While the seals reconstructed from the replicate impressions identify the administrative actors, the sealings they left behind indicate how these seals had been used. In addition, the archaeological provenance of the excavated sealings helps determine the relative dating of the sealings whereas the other objects and artifacts found along with the sealing suggest where the sealings might have been made. Analysis of this evidence suggests that the Scribes of Royal Documents named in the seal impressions worked close by. Animal bone from two of the most important Pottery Mound deposits shows that they were not disturbed after they had been laid down. In essence these two features represent two discrete episodes in the development of this scribal community. By examining the seals in use in these two features it appears that a few, generic Scribes of Royal Documents who had received their seals under Khafre are active early in the Pottery Mound stratigraphic sequence. Later these scribes are supplemented by at least nine other Scribes of Royal Documents whose seals date to the reign of Menkaure. In addition some of these scribes were specialized in an apparently new development. Furthermore, at least four of these scribes seem to have focused on "Royal Instructions" perhaps related to the educational infrastructure related to the royal household.

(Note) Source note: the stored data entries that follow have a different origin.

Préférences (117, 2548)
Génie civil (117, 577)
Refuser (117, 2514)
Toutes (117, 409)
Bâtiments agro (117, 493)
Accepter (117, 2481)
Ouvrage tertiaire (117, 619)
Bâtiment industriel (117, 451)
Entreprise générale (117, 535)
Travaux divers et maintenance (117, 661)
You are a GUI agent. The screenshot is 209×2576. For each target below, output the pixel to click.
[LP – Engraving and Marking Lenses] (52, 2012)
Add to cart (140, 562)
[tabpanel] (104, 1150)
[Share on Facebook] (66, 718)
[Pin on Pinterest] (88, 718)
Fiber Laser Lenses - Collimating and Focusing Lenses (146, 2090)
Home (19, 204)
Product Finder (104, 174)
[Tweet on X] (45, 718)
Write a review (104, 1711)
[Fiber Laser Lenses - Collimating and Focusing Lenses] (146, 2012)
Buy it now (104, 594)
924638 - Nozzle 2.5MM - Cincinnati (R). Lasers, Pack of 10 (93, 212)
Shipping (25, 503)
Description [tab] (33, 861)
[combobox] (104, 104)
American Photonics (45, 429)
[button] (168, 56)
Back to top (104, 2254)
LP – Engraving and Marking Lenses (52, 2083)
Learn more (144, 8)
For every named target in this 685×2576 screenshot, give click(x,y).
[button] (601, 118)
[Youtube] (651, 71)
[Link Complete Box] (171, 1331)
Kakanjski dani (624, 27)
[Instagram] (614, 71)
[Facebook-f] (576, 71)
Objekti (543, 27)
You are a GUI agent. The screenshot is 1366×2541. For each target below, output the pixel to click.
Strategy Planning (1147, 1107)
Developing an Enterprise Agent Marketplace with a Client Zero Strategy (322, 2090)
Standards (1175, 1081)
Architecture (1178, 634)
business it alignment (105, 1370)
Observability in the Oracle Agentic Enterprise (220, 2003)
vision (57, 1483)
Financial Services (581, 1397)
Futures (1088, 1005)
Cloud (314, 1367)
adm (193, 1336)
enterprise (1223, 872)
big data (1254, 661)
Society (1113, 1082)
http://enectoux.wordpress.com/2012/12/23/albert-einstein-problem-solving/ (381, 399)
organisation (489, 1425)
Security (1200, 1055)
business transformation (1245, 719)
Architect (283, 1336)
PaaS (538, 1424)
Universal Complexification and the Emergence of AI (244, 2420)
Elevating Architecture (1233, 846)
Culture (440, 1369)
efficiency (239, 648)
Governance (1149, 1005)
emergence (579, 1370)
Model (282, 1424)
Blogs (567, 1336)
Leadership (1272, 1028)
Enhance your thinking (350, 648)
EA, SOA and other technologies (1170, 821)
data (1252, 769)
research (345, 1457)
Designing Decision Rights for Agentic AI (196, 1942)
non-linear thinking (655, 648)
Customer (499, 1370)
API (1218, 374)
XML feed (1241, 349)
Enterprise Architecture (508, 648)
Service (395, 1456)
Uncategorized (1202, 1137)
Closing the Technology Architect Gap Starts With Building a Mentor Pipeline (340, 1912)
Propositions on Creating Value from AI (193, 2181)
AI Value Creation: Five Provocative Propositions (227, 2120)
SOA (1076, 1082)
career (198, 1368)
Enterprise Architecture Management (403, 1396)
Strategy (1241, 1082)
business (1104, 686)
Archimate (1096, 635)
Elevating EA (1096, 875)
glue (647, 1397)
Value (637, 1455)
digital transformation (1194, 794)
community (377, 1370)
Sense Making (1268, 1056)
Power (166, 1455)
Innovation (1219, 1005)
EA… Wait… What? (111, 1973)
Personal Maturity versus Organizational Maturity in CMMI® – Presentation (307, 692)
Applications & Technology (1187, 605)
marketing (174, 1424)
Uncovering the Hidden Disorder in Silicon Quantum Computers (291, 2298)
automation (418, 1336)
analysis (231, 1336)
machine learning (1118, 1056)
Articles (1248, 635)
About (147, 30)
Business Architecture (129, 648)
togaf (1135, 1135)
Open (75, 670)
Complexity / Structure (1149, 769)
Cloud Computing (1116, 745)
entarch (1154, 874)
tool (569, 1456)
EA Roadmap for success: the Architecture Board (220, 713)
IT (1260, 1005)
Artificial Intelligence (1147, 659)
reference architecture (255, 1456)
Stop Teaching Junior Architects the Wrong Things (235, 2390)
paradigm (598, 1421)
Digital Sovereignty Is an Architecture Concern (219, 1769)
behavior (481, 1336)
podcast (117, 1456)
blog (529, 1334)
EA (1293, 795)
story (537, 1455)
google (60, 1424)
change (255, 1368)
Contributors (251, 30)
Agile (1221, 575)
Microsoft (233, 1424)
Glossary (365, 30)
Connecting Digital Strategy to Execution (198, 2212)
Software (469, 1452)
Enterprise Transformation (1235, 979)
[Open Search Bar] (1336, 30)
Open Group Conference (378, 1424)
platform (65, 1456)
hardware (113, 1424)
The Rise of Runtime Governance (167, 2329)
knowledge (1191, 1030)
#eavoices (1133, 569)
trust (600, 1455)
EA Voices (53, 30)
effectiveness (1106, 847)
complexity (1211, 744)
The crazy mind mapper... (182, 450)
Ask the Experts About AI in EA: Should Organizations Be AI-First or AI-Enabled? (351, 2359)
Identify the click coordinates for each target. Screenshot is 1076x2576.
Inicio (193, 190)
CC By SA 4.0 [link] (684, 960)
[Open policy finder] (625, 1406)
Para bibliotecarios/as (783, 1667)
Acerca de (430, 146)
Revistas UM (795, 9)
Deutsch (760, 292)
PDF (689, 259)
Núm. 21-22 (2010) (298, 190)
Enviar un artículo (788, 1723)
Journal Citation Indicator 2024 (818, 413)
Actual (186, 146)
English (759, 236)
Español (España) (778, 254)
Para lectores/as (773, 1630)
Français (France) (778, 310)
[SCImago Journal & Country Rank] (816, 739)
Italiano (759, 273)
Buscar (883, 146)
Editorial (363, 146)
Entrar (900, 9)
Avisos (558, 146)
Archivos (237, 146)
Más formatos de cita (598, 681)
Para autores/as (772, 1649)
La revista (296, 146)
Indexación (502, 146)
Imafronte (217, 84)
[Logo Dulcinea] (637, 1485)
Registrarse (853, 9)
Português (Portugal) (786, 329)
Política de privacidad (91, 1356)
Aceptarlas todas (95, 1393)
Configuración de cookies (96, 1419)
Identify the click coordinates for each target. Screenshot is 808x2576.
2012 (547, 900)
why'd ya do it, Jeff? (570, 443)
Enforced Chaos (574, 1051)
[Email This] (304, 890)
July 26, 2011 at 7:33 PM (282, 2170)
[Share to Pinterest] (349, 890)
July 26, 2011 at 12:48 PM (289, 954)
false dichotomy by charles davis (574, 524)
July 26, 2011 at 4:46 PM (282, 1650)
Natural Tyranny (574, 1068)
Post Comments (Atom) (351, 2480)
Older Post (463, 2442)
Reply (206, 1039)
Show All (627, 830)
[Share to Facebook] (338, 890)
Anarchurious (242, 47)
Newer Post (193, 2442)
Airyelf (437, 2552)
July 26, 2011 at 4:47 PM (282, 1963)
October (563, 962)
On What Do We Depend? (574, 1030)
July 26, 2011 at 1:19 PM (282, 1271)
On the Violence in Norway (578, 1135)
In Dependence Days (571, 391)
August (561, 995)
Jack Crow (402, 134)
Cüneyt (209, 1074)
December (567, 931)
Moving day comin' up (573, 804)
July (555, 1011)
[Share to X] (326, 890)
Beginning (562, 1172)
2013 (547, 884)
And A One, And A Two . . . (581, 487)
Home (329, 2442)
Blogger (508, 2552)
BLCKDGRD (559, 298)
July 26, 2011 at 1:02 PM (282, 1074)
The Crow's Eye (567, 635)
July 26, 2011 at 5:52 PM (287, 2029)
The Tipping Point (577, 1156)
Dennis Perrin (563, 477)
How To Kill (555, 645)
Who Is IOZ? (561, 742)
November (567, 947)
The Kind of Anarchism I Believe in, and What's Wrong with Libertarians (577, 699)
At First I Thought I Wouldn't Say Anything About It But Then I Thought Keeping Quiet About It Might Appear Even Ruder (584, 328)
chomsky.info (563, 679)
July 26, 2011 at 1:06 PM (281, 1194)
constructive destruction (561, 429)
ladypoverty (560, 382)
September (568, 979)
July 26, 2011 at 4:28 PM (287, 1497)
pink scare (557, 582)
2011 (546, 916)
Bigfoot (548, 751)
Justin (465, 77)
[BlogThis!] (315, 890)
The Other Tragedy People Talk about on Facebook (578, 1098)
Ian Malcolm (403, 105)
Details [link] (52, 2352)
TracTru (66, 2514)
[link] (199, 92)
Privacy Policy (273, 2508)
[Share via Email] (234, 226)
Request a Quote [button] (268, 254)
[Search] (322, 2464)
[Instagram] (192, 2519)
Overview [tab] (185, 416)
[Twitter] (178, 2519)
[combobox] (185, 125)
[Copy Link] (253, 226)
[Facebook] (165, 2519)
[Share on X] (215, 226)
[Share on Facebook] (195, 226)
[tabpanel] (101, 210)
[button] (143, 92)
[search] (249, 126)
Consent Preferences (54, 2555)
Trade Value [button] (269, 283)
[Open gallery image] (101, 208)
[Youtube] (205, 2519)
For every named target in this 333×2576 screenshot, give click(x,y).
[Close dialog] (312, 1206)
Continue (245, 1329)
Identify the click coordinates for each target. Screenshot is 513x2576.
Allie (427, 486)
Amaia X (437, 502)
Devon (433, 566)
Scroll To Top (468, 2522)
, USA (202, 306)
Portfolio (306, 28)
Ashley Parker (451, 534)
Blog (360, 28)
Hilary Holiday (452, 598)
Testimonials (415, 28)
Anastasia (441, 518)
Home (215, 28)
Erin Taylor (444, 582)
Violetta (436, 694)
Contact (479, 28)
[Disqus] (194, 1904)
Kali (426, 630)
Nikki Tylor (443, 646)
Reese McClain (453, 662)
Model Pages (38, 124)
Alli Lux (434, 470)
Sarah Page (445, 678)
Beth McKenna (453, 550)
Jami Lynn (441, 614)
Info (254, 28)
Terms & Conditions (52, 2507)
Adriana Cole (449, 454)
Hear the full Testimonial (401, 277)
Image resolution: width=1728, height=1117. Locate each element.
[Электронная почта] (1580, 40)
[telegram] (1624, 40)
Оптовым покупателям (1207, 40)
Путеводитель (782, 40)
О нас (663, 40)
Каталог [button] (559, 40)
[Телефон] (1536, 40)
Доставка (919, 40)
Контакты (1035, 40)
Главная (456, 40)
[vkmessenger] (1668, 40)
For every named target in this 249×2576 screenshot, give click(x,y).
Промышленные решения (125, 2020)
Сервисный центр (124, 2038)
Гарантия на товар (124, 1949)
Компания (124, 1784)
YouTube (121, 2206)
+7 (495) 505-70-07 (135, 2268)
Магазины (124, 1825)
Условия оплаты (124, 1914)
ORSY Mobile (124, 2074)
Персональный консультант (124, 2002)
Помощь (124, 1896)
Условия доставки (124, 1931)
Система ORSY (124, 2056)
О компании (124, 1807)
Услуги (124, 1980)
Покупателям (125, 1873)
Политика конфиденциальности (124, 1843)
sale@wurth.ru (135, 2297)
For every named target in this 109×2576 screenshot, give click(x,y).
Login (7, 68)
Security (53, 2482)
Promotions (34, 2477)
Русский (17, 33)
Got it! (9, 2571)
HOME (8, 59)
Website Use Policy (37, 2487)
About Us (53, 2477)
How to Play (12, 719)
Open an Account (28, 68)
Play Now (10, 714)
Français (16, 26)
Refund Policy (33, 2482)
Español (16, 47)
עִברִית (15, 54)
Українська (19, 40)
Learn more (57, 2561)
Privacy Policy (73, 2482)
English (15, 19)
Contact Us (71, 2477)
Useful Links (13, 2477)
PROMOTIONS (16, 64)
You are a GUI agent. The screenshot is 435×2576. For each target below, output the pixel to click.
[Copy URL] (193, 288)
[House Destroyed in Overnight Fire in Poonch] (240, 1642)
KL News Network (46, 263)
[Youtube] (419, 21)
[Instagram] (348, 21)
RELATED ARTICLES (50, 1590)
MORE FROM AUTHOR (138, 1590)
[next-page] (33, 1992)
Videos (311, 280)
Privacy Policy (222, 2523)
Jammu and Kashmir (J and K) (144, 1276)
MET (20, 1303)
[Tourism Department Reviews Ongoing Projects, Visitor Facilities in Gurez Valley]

The Pottery Mound sealings seem to date to a transformative period during which the existing family-centered administration evident early in the Fourth Dynasty is giving way to a highly structured, professionally managed bureaucracy typical of the early part of the Fifth Dynasty. Scholars still debate the drastic, sudden nature of this change. The Pottery Mound sealings apparently give a rare, contemporary glimpse into the ramping up of the palace educational system during the reign of Menkaure, suggesting that the seeds of the bureacracy of the Fifth Dynasty may have been planted by Menkaure at the end of the Fourth Dynasty.